___ TEXT SEGMENT

8. David Silva (Kilmarnock)

This list could almost entirely be made up of Kilmarnock players. Instead, we’ve managed to keep it to three and this is the most forgiveable to make the list. Allan Johnston said when he signed the Portuguese winger that he had been on trial for a couple of weeks and added something to their squad that they didn’t already have. Fair enough. What Kilmarnock fans questioned was why they’d brought back a player who’d already failed with the club before, in a better team and under a better manager. He played three games before getting injured and being released in January.

7. Jake Caprice (St Mirren)

Who? Yeah, unless you’re a St Mirren fan you’re probably unaware of the Blackpool winger who arrived late in the summer window on a short-term loan deal. Basically, a problem with St Mirren’s start to the season was that they had no pace in the team and this had ramifications on their attacking approach, particularly passing the ball in midfield since opponents would just push up and deny them space. They needed someone to stretch the field. They needed someone quick. In Jake Caprice they got speed, but they got bugger all else. He’d previously been on loan at League Two clubs, where he hadn’t starred, and had never played for Blackpool. A desperation move from the beginning and it so it panned out.

6. Mark Kerr (Partick Thistle)

Thistle started this season by doing a disconcertingly good impression of Dundee this time last year as they snapped up as many free agents they could get their hands on who had previous experience playing in the top flight. They got first sight of their “talents” in pre-season and by the opening day they had decided that none of them were good enough, choosing instead to start a full eleven who’d never played at the level before. Paul Gallacher has gone on to be a useful signing. The same cannot be said for John Baird or Mark Kerr. Alan Archibald quickly learned the fact that just because someone has featured at a certain level before it doesn’t mean that he’ll still be good enough for it.

5. Paul Lawson (Motherwell)

______

Rewrite everything in the piece on disappointing signings from "8. David Silva" down to "Caprice (St Mirren)", substituting "February" for "January".

___ PROVIDED DATA

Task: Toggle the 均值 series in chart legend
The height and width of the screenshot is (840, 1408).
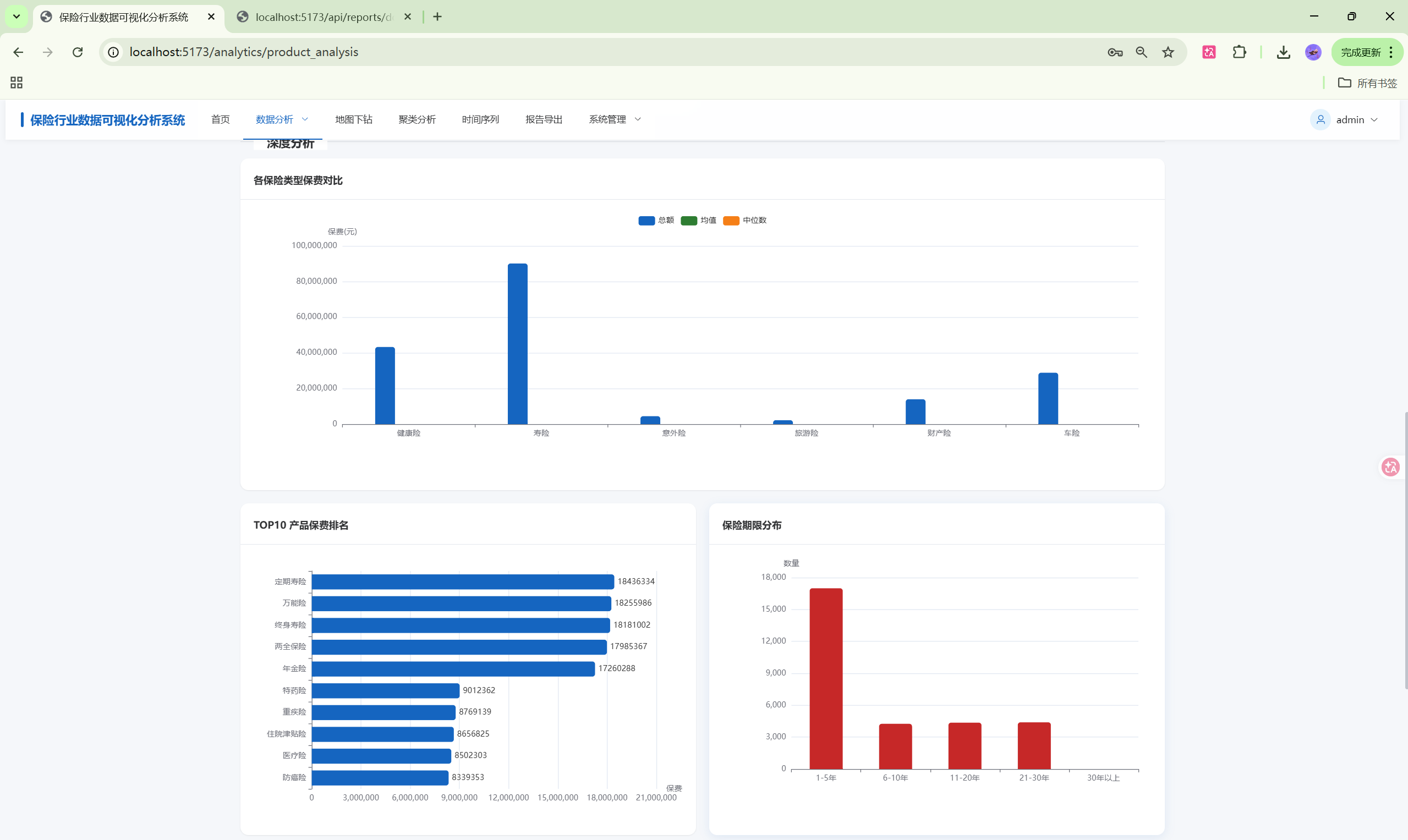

______

◆ **TASK RESPONSE**:
8. David Silva (Kilmarnock)

This list could almost entirely be made up of Kilmarnock players. Instead, we’ve managed to keep it to three and this is the most forgiveable to make the list. Allan Johnston said when he signed the Portuguese winger that he had been on trial for a couple of weeks and added something to their squad that they didn’t already have. Fair enough. What Kilmarnock fans questioned was why they’d brought back a player who’d already failed with the club before, in a better team and under a better manager. He played three games before getting injured and being released in February.

7. Jake Caprice (St Mirren)